17. Bununla birlikte kamu görevlileri yalnızca çalışma yaşamında değil çalışma düzeninin dışındaki özel yaşam alanlarında da bazı sınırlamalara tabidir (Yasin Agin ve diğerleri [GK], B. No: 2017/32534, 21/1/2021, § 63). Bu sınırlamaların temelini ise kamu görevlileri açısından geçerli olan Anayasa’ya sadakat ile devlete bağlılık ve tarafsızlık ödevleri oluşturur. Bu kapsamda Anayasa'nın 129. maddesinin birinci fıkrasında memurların ve kamu görevlilerinin Anayasa ve kanunlara sadık kalarak faaliyette bulunma yükümlülüklerinin olduğu belirtilmiştir. Söz konusu hükmün arkasında ise devletin kamu görevlilerinden özel bir güven ve sadakat bağlılığı ile kamu görevini yerine getirmelerini talep etme hususunda sahip olduğu meşru bir çıkarı bulunduğu düşüncesi yer almaktadır.(Şah İsmail Harmancı, B. No: 2018/15359, 17/11/2021, § 39).

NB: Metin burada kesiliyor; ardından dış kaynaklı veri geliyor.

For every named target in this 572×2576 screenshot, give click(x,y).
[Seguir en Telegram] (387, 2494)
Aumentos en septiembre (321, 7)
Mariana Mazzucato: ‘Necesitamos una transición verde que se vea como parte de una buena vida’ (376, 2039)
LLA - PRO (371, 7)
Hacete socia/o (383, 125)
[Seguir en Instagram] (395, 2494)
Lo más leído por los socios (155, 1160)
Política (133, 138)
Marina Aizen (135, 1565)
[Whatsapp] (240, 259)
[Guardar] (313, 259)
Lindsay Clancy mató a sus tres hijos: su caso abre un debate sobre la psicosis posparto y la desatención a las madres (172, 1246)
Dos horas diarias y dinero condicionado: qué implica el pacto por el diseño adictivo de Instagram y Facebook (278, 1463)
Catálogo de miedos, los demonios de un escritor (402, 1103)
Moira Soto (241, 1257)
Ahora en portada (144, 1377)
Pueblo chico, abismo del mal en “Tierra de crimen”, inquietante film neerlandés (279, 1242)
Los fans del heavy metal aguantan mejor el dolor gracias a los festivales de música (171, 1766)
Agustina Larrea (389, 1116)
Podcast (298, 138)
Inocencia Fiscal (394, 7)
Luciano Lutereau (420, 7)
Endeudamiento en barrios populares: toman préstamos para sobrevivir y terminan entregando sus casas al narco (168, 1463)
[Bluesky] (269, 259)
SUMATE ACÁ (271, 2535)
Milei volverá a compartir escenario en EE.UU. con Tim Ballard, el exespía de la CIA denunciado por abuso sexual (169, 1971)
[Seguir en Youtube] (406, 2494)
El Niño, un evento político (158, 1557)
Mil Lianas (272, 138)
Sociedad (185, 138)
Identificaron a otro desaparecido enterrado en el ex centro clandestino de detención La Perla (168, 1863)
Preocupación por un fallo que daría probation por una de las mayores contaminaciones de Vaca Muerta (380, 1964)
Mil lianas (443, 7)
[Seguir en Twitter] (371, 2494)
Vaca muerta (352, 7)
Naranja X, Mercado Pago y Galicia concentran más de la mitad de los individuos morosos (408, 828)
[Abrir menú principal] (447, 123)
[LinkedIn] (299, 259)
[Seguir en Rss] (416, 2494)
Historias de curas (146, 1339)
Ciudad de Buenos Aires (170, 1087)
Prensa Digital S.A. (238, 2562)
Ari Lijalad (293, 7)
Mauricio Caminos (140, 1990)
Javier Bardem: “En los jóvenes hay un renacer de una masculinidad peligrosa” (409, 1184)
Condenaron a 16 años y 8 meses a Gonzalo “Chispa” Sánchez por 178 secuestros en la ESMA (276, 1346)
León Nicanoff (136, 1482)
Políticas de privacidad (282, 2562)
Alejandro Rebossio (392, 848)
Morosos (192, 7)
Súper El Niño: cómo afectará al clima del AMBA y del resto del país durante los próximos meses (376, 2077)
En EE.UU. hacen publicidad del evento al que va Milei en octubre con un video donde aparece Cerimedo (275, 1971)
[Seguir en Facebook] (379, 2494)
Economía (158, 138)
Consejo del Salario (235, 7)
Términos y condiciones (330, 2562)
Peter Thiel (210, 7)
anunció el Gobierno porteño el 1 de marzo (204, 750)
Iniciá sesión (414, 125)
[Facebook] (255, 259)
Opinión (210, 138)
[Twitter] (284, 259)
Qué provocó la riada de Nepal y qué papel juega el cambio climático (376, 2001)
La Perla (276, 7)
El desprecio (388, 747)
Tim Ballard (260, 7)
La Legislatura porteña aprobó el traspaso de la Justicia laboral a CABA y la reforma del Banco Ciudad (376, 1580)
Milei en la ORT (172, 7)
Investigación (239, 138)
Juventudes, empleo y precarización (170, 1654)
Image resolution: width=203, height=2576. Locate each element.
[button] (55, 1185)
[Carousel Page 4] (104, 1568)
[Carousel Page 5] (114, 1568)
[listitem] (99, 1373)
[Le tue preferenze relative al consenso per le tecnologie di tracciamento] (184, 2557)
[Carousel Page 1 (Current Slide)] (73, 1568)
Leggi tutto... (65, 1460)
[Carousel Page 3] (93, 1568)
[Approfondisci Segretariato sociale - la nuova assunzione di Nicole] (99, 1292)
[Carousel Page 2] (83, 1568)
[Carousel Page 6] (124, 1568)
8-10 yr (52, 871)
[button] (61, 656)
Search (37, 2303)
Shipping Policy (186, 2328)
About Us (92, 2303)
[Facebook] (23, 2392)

18. Somut olayda başvurucunun iktidar partisine mensup, ByLock kullanıcısı siyasetçilerin isimlerinin yazılı olduğu bir listeyi sosyal medya hesabından paylaşmasının hizmet dışında devlet memurunun itibar ve güven duygusunu sarsacak nitelikte olduğu gerekçesiyle başvurucu hakkında disiplin cezası uygulanmıştır (bkz. §§ 3-6). Türkiye 15 Temmuz 2016 tarihinde askerî bir darbe teşebbüsüyle karşı karşıya kalmıştır. Anılan teşebbüs, anayasal düzeni cebir ve şiddet kullanarak değiştirmeyi amaçlaması ile yarattığı büyük çaplı fiziksel ve psikolojik tahribat dolayısıyla yıllarca ülke gündeminin ilk sırasında yer almış ve teşebbüs sürecine ilişkin meseleler (teşebbüsün nedenleri, arkasındaki yapılanma, süreç yönetimi gibi) gerek basın gerekse toplum nezdinde geniş tartışmalara konu edilmiştir (Evrim Sönmez, B. No: 2019/2241, 12/7/2023, § 24). Bu bağlamda kamu makamları ve yargı organları olgusal temellere dayanarak bu teşebbüsün arkasında FETÖ/PDY'nin olduğu sonucuna ulaşmıştır (darbe teşebbüsüne ilişkin arka plan bilgisi için bkz. Aydın Yavuz ve diğerleri [GK], B. No: 2016/22169, 20/6/2017, §§ 12-36)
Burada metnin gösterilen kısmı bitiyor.